Damn. Hope you're doing better bud!


----------



## conix67 (Jul 27, 2008)

Good to hear you're doing ok. It's been many years since I quit smoking. I never get craving for that darn thing at all anymore. I wish government ban that altogether.


----------



## pat3612 (Jan 29, 2008)

jamezgt said:


> Damn. Hope you're doing better bud!


Thanks love those fish of yours they are neat .


----------



## pat3612 (Jan 29, 2008)

conix67 said:


> Good to hear you're doing ok. It's been many years since I quit smoking. I never get craving for that darn thing at all anymore. I wish government ban that altogether.

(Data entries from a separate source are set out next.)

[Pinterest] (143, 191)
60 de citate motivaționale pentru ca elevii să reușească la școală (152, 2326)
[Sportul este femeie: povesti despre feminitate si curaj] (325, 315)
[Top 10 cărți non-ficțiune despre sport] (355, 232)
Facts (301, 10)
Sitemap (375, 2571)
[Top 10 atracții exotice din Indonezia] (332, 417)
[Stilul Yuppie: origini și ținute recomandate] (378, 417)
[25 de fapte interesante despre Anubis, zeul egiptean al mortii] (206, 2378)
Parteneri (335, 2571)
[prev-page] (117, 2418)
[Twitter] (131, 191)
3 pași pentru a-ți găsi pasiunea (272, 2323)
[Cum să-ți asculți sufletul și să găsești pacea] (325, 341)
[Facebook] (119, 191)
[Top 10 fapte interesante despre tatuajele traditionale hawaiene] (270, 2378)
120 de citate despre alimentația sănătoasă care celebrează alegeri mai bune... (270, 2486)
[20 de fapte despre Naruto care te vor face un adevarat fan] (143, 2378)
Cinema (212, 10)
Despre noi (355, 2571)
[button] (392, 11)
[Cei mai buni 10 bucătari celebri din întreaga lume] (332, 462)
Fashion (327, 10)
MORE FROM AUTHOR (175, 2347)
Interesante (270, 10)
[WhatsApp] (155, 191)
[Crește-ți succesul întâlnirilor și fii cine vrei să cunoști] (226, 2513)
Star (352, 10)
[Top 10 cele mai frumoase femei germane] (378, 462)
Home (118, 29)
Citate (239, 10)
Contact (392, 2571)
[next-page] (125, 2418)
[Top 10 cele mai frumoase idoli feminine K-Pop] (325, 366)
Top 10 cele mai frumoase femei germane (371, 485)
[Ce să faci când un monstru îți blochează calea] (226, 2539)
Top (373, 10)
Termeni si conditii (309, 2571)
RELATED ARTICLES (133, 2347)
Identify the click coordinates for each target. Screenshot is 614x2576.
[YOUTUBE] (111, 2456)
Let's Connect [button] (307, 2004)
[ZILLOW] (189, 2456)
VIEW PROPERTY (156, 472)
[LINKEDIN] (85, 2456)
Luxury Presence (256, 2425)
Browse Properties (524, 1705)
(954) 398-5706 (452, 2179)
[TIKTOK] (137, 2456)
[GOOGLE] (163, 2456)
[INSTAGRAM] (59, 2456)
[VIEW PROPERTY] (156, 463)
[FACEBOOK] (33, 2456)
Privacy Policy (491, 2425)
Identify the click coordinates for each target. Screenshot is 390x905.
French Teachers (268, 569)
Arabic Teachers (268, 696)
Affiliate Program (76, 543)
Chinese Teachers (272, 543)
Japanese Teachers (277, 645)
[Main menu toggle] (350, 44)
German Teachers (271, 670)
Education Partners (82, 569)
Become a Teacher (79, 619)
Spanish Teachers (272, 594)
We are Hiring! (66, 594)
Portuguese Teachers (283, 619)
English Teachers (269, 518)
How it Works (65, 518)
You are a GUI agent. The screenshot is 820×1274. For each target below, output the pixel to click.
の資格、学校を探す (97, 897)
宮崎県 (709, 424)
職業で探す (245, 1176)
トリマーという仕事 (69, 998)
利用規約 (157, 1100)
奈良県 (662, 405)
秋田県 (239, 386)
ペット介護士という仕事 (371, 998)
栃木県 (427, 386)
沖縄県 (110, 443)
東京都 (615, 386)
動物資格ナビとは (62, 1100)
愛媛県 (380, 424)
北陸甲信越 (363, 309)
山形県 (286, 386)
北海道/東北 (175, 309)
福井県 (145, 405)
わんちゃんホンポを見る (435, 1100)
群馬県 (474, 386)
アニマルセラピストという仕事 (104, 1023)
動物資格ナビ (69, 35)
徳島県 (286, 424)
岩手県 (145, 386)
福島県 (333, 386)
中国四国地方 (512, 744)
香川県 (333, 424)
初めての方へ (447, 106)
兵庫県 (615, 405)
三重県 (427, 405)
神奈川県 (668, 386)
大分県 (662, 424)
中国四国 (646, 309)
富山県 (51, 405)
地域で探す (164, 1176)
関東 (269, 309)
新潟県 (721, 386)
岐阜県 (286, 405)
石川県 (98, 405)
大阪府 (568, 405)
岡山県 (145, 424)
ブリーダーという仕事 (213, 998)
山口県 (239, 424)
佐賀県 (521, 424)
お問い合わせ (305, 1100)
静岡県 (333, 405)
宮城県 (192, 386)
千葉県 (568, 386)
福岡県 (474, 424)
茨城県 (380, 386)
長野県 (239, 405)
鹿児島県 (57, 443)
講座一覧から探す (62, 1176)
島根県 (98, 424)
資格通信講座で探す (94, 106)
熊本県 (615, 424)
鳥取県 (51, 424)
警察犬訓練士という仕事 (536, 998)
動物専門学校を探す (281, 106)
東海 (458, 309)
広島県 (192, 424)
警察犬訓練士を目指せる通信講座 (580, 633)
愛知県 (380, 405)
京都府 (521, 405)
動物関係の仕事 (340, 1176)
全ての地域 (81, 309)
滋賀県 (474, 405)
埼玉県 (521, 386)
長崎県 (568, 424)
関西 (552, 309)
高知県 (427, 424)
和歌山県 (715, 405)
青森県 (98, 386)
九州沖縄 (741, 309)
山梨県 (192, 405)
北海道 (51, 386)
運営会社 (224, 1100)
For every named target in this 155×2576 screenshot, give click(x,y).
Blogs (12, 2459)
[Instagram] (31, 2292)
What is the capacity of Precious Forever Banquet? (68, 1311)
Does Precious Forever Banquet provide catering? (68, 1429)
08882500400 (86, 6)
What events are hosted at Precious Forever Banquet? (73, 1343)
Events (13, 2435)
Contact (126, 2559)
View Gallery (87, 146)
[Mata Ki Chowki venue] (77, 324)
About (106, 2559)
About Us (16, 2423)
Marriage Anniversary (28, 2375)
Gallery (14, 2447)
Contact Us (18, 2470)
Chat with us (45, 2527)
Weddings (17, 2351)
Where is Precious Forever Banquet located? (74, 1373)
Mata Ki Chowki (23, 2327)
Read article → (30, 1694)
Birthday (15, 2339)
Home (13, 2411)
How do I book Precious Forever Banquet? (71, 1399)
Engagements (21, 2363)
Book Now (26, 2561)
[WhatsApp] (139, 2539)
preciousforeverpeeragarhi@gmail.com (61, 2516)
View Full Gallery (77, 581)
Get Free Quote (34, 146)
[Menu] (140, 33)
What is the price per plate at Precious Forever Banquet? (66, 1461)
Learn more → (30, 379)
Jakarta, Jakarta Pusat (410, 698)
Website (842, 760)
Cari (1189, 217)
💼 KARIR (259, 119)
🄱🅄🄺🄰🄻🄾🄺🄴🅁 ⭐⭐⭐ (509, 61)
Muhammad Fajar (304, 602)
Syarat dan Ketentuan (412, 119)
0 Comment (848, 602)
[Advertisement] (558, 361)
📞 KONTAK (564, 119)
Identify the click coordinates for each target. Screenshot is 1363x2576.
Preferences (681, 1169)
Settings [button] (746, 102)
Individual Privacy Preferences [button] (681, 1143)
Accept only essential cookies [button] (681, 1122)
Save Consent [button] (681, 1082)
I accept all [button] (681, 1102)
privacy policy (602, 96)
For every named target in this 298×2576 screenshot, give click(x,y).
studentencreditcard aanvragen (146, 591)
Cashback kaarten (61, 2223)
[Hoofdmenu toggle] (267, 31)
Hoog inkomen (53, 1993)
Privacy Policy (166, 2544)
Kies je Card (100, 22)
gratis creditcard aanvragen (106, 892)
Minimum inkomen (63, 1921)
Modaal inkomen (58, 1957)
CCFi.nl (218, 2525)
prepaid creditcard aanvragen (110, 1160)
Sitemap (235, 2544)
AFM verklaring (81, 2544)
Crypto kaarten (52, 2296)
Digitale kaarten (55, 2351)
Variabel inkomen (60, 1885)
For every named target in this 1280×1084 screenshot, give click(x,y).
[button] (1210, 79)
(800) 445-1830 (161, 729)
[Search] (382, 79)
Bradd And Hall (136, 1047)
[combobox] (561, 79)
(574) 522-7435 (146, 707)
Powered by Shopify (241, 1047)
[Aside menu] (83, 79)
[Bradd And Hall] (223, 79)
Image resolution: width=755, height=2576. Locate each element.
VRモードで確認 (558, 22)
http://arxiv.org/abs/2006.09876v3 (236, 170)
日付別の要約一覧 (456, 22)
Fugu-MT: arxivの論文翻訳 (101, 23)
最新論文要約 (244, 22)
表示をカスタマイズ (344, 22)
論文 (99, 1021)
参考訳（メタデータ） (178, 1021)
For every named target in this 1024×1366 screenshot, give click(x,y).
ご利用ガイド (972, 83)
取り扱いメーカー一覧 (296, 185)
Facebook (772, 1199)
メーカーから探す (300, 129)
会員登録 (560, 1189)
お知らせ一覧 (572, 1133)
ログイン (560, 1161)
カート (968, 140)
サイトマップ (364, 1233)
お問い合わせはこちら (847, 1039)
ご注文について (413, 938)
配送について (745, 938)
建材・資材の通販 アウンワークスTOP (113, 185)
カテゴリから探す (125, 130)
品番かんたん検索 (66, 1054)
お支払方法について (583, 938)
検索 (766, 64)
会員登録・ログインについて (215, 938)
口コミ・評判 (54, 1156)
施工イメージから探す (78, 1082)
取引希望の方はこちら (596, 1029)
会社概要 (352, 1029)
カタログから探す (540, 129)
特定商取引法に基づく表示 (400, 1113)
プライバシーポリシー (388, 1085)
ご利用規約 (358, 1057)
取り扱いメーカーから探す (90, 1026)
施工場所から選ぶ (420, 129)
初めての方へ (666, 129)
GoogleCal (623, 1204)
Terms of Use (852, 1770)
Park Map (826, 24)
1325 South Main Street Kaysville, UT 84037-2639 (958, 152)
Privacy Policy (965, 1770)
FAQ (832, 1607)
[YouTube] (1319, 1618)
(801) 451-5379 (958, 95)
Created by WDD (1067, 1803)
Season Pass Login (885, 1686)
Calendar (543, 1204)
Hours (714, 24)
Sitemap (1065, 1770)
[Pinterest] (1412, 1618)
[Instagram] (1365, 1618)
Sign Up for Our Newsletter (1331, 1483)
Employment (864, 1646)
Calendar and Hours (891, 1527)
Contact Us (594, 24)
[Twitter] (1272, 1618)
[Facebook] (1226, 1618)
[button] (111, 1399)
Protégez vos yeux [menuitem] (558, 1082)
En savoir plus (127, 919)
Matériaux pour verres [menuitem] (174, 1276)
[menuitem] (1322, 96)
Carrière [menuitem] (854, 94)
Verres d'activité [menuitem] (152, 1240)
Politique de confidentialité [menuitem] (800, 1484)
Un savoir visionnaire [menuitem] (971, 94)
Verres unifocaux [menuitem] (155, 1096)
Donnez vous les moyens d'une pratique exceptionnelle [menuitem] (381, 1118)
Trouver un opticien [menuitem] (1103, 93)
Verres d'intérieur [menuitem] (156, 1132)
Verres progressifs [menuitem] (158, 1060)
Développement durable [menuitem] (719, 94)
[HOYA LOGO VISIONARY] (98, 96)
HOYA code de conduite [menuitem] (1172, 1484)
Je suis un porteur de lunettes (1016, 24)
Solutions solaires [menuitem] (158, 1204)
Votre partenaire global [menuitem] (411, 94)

Thanks I wish I had quit long ago .


----------



## overleaf (Feb 1, 2009)

Geeze Pat, glad you're okay.

I quit smoking 5 years ago after having smoked for 8.


----------



## jamezgt (Feb 17, 2009)

I'll be happy to create a simple work-out routine for you to do at home. My brother quit smoking 6 months ago, and I finally got him to commit to exercising and a healthy diet. It's week one and he's doing great.

Let me know Pat! Or anybody else!


----------



## blossom112 (Mar 19, 2008)

oh wow .........I am just reading this for the first time .
really sorry to hear this ,how are you now ?

We need to talk about something too !


----------



## bigfishy (Jun 19, 2009)

It's time to use all your smoke money 

for fish

for bigger set up

for fun!


----------



## KnaveTO (May 13, 2007)

bigfishy said:


> It's time to use all your smoke money
> 
> for fish
> 
> ...


Yeah... just imagine what we could afford with that extra $70 per week.

I have to quit too.


----------



## bluekrissyspikes (Apr 16, 2009)

pat3612 said:


> Thanks love those fish of yours they are neat .


that's what i was thinking too...

sorry to hear you went through that. quitting is always a good thing. i have been cutting down for a few weeks now. i went on zyban but i am apparently quite allergic to the stuff. so i cut down a bit at a time and today, my son turns three, and i quit. hopefully it works this time. i have nicorette gum to help


----------



## MacFish (Jun 15, 2006)

Has anyone heard from Pat recently? I sent her a message a while ago to see how she was doing. I haven't got a reply yet.


----------



## Ciddian (Mar 15, 2006)

Not yet


----------



## pat3612 (Jan 29, 2008)

*From Pat*

Iam Back Hey everyone. I just read my mail. I had something I didnt expect the big C. The last few months have been hard but Iam not giving up. I feel great right now . I have enough energy I can at least type. Ciddian hows rhe little one . Mac I lost 1BGJD and 1 EBJD dont know why the rest are doing really great .Mr fishies I owe You.


----------



## Ciddian (Mar 15, 2006)

ooohh!!! There you are pat! Had us all worried for sure 

All is well on my end, please dont worry ^^ Take care of yourself.

I am very sorry for the losses too


----------



## shark (Jan 28, 2009)

hey welcome back glad to hear that you quit smoking i hope you do better and recover well


----------